Task brief: Pick up the article on CRM systems for law firms after its final sentence and carry it forward.

Page text:
## START
In a business world that has never been more aggressive and difficult to work in can you really afford to operate at anything below peak-performance?
Why do you need a CRM system in your life?
This month’s guest post is by David Blumentals all the way from Sydney. David is focused on providing CRM software to the legal sector based on the Microsoft Dynamics platform. His firm has clients in Europe, the Asia Pacific rim and America and he is a recognised expert in his field.
If you want to know more about what David does please click here……
I talk to a lot of law firms who are considering the implementation of a CRM system for Client Relationship Management, and many of them still don’t have a firm grip on what CRM is, why they need it and what results it can bring to them. They aren’t sure what they should spend and they wonder, “How do I justify this system?” Many firms have also put their CRM projects on hold as a result of other IT projects, the economy, or because they think what they have now is OK. What priority should you give to CRM system?
Let’s clarify what you need to know, and if you need a CRM system.
It’s All About Acquire – Engage – Retain!
The goal of most law firms is to make a profit by acquiring, engaging and retaining clients. The truth is… that most law firms do a poor job of marketing, managing clients and growing business development.
So why do you need CRM? Because the problem is… you don’t know which clients you will lose, how many you have called on, or what the rest of your firm is doing that will affect your success or failure. Just knowing how many calls to clients or prospective clients have been made is often done by asking them!
For years, law firms relied on lawyers to maintain good relationships with clients. They kept their own client records in rolodexes, followed up on new opportunities with sticky notes and grew the client base and service reputation by doing great legal work. But when lawyers change firms, or the partners don’t know what the lawyers have promised (and vice-versa), this gets many firms in trouble.
Six Good Reasons You Need a CRM System
- Centralised Information – How many new client prospect telephone calls do your lawyers make each day? Does everyone who communicates with a client know what other practice groups said to them or did for them? Is all client information kept in one area or program for easy client service reference? Do you have several databases of information that you need access for a 360 degree client view?
## END
Given data:
## START
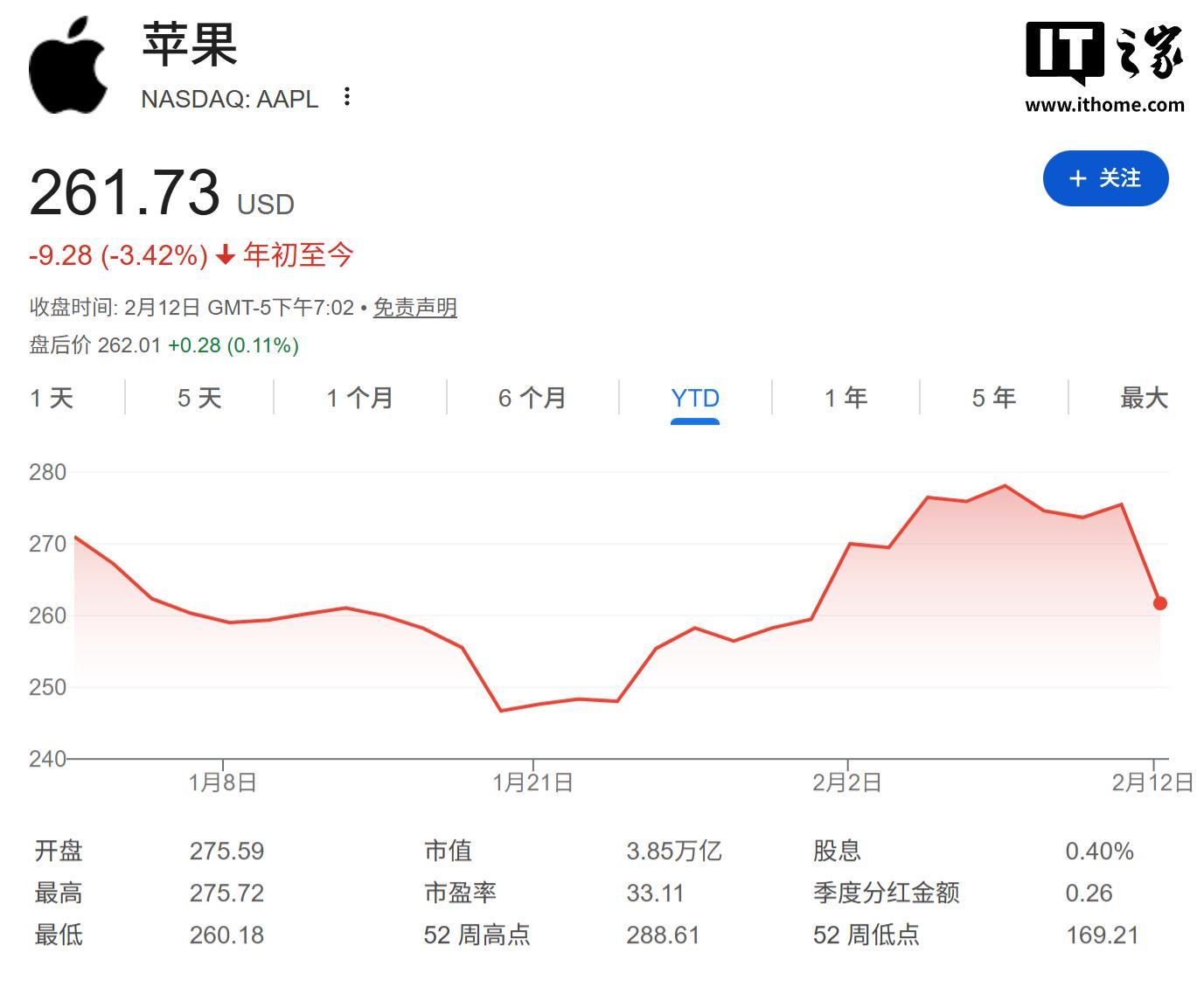Click the highlighted YTD tab
This screenshot has width=1204, height=987.
(x=694, y=398)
## END
Written reply:
- Quality Data – Are you able to identify (let alone manage) the top 10% of clients that give you 90% of your revenue? Do you know what is happening with each of these clients “real-time” – for example, leadership changes, new acquisitions, new product or service offerings?
- One View Of The Client – Are you able to access all the information you need from one screen? What is your revenue per lawyer, per BDM, per marketer? What are your win, loss and no-decision rates? What’s your matter turnaround time? How many business development calls are completed per lawyer? What’s the average amount of time required to complete each step in developing a new major client? Do you know how many client service issues each client has had and why? Do you know which clients consume most of your lawyers (billable vs unbillable) time?
- Ongoing Client Care – What is the workload by practice group or by lawyer? What are the numbers of existing client contacts and repeat business? What’s the average matter size, billing and payment frequency? How do you rate your marketing or lead generation program / marketing event effectiveness? What are the win-rate comparisons for different client types?
- Cloning Our Best Rain Makers – What are the success rates and profitability comparisons for individual partners and lawyers? Can you communicate quickly with message broadcasts to your client base?
- Risk Management (High Availability/Disaster Recovery) – what happens when a key rain maker leaves the firm? Do you have critical client data on PC’s that could be lost or taken and should be on one database?
If you don’t know the answers the questions above (or you have no idea where to get them), you should definitely consider a CRM system for your marketing, business development and client care.
Why Should CRM Be A Priority?
The simple answer is: because it can have such a profound effect on your firm! It greatly affects staff satisfaction and turnover, the ability to target and close new business, the management of client interactions and profitability. How much do you think these few functions alone can affect your law firm?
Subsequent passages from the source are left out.